Repeat the rows below word for word.

** Start Dataset content **

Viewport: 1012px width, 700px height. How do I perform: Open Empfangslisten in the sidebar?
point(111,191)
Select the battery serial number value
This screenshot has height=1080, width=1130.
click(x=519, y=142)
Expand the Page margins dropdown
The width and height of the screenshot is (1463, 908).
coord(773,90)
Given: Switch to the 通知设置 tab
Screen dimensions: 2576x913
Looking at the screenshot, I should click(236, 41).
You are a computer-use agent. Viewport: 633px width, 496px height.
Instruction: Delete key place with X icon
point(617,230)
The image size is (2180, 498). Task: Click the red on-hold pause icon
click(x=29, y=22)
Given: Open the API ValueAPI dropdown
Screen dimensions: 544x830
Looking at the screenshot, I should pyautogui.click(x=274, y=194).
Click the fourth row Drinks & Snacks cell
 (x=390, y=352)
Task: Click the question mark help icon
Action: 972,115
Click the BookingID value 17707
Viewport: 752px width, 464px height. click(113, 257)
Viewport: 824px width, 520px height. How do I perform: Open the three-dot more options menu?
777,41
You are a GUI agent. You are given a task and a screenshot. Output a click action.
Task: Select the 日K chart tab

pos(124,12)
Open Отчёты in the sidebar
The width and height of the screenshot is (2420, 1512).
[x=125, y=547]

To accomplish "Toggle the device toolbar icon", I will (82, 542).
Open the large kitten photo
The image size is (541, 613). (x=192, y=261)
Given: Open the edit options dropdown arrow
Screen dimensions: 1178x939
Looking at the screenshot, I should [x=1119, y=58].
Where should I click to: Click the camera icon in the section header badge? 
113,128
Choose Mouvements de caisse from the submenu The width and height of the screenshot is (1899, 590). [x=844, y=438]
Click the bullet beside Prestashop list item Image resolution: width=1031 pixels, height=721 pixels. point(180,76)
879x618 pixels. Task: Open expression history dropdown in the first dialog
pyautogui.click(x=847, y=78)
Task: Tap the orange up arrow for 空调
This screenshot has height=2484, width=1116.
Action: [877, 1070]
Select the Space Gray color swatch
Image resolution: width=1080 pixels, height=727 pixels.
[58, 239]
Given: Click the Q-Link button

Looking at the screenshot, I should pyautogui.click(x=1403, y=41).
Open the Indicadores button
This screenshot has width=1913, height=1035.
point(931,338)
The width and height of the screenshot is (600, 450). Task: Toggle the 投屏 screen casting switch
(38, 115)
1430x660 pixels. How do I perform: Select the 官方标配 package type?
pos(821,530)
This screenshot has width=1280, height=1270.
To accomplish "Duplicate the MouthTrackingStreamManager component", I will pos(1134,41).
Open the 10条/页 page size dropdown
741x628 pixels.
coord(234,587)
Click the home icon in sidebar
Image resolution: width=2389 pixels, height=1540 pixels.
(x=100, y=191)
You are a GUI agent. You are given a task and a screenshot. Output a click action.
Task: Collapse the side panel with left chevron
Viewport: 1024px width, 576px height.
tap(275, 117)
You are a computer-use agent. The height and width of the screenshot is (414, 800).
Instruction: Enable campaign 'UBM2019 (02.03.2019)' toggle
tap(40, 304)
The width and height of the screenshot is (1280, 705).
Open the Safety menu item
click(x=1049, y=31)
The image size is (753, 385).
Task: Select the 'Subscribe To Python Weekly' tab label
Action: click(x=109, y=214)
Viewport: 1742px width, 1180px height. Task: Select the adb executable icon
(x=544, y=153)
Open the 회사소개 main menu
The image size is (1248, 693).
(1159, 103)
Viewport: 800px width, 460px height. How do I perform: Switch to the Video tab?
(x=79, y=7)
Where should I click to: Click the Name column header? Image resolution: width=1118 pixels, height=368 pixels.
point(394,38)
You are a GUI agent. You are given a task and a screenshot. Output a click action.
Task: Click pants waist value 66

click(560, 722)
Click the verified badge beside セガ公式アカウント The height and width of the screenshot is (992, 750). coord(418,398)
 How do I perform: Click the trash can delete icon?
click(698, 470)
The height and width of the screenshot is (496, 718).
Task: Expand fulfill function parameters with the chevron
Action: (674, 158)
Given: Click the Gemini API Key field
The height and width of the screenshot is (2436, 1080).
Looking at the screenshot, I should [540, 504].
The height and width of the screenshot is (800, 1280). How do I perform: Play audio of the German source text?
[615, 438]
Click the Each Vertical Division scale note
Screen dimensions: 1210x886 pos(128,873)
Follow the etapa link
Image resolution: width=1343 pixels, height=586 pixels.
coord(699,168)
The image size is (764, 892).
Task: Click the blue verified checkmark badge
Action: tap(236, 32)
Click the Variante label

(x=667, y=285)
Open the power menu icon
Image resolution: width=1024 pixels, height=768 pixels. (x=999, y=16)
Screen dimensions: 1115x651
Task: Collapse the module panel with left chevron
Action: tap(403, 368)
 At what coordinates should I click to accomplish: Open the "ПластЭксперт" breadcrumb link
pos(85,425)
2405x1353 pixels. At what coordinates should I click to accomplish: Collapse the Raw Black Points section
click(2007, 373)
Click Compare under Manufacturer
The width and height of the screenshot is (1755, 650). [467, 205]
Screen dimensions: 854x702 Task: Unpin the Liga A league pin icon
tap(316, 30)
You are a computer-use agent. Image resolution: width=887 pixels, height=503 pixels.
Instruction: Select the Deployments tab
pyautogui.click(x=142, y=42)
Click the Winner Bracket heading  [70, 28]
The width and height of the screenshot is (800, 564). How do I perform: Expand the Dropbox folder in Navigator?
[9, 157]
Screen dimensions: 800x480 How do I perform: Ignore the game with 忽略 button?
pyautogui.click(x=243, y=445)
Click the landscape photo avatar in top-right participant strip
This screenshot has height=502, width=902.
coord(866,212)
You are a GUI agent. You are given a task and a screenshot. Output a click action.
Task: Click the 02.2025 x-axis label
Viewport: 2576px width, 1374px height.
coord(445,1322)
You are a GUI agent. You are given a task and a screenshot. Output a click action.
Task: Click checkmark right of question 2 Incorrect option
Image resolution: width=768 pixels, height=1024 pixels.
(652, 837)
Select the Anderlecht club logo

** End Dataset content **

▶ Finished task:
Viewport: 1012px width, 700px height. How do I perform: Open Empfangslisten in the sidebar?
point(111,191)
Select the battery serial number value
This screenshot has height=1080, width=1130.
click(x=519, y=142)
Expand the Page margins dropdown
The width and height of the screenshot is (1463, 908).
coord(773,90)
Given: Switch to the 通知设置 tab
Screen dimensions: 2576x913
Looking at the screenshot, I should click(236, 41).
You are a computer-use agent. Viewport: 633px width, 496px height.
Instruction: Delete key place with X icon
point(617,230)
The image size is (2180, 498). Task: Click the red on-hold pause icon
click(x=29, y=22)
Given: Open the API ValueAPI dropdown
Screen dimensions: 544x830
Looking at the screenshot, I should pyautogui.click(x=274, y=194).
Click the fourth row Drinks & Snacks cell
 (x=390, y=352)
Task: Click the question mark help icon
Action: 972,115
Click the BookingID value 17707
Viewport: 752px width, 464px height. click(113, 257)
Viewport: 824px width, 520px height. How do I perform: Open the three-dot more options menu?
777,41
You are a GUI agent. You are given a task and a screenshot. Output a click action.
Task: Select the 日K chart tab

pos(124,12)
Open Отчёты in the sidebar
The width and height of the screenshot is (2420, 1512).
[x=125, y=547]

To accomplish "Toggle the device toolbar icon", I will (82, 542).
Open the large kitten photo
The image size is (541, 613). (x=192, y=261)
Given: Open the edit options dropdown arrow
Screen dimensions: 1178x939
Looking at the screenshot, I should [x=1119, y=58].
Where should I click to: Click the camera icon in the section header badge? 
113,128
Choose Mouvements de caisse from the submenu The width and height of the screenshot is (1899, 590). [x=844, y=438]
Click the bullet beside Prestashop list item Image resolution: width=1031 pixels, height=721 pixels. point(180,76)
879x618 pixels. Task: Open expression history dropdown in the first dialog
pyautogui.click(x=847, y=78)
Task: Tap the orange up arrow for 空调
This screenshot has height=2484, width=1116.
Action: [877, 1070]
Select the Space Gray color swatch
Image resolution: width=1080 pixels, height=727 pixels.
[58, 239]
Given: Click the Q-Link button

Looking at the screenshot, I should pyautogui.click(x=1403, y=41).
Open the Indicadores button
This screenshot has width=1913, height=1035.
point(931,338)
The width and height of the screenshot is (600, 450). Task: Toggle the 投屏 screen casting switch
(38, 115)
1430x660 pixels. How do I perform: Select the 官方标配 package type?
pos(821,530)
This screenshot has width=1280, height=1270.
To accomplish "Duplicate the MouthTrackingStreamManager component", I will pos(1134,41).
Open the 10条/页 page size dropdown
741x628 pixels.
coord(234,587)
Click the home icon in sidebar
Image resolution: width=2389 pixels, height=1540 pixels.
(x=100, y=191)
You are a GUI agent. You are given a task and a screenshot. Output a click action.
Task: Collapse the side panel with left chevron
Viewport: 1024px width, 576px height.
tap(275, 117)
You are a computer-use agent. The height and width of the screenshot is (414, 800).
Instruction: Enable campaign 'UBM2019 (02.03.2019)' toggle
tap(40, 304)
The width and height of the screenshot is (1280, 705).
Open the Safety menu item
click(x=1049, y=31)
The image size is (753, 385).
Task: Select the 'Subscribe To Python Weekly' tab label
Action: click(x=109, y=214)
Viewport: 1742px width, 1180px height. Task: Select the adb executable icon
(x=544, y=153)
Open the 회사소개 main menu
The image size is (1248, 693).
(1159, 103)
Viewport: 800px width, 460px height. How do I perform: Switch to the Video tab?
(x=79, y=7)
Where should I click to: Click the Name column header? Image resolution: width=1118 pixels, height=368 pixels.
point(394,38)
You are a GUI agent. You are given a task and a screenshot. Output a click action.
Task: Click pants waist value 66

click(560, 722)
Click the verified badge beside セガ公式アカウント The height and width of the screenshot is (992, 750). coord(418,398)
 How do I perform: Click the trash can delete icon?
click(698, 470)
The height and width of the screenshot is (496, 718).
Task: Expand fulfill function parameters with the chevron
Action: (674, 158)
Given: Click the Gemini API Key field
The height and width of the screenshot is (2436, 1080).
Looking at the screenshot, I should [540, 504].
The height and width of the screenshot is (800, 1280). How do I perform: Play audio of the German source text?
[615, 438]
Click the Each Vertical Division scale note
Screen dimensions: 1210x886 pos(128,873)
Follow the etapa link
Image resolution: width=1343 pixels, height=586 pixels.
coord(699,168)
The image size is (764, 892).
Task: Click the blue verified checkmark badge
Action: tap(236, 32)
Click the Variante label

(x=667, y=285)
Open the power menu icon
Image resolution: width=1024 pixels, height=768 pixels. (x=999, y=16)
Screen dimensions: 1115x651
Task: Collapse the module panel with left chevron
Action: tap(403, 368)
 At what coordinates should I click to accomplish: Open the "ПластЭксперт" breadcrumb link
pos(85,425)
2405x1353 pixels. At what coordinates should I click to accomplish: Collapse the Raw Black Points section
click(2007, 373)
Click Compare under Manufacturer
The width and height of the screenshot is (1755, 650). [467, 205]
Screen dimensions: 854x702 Task: Unpin the Liga A league pin icon
tap(316, 30)
You are a computer-use agent. Image resolution: width=887 pixels, height=503 pixels.
Instruction: Select the Deployments tab
pyautogui.click(x=142, y=42)
Click the Winner Bracket heading  [70, 28]
The width and height of the screenshot is (800, 564). How do I perform: Expand the Dropbox folder in Navigator?
[9, 157]
Screen dimensions: 800x480 How do I perform: Ignore the game with 忽略 button?
pyautogui.click(x=243, y=445)
Click the landscape photo avatar in top-right participant strip
This screenshot has height=502, width=902.
coord(866,212)
You are a GUI agent. You are given a task and a screenshot. Output a click action.
Task: Click the 02.2025 x-axis label
Viewport: 2576px width, 1374px height.
coord(445,1322)
You are a GUI agent. You are given a task and a screenshot. Output a click action.
Task: Click checkmark right of question 2 Incorrect option
Image resolution: width=768 pixels, height=1024 pixels.
(652, 837)
Select the Anderlecht club logo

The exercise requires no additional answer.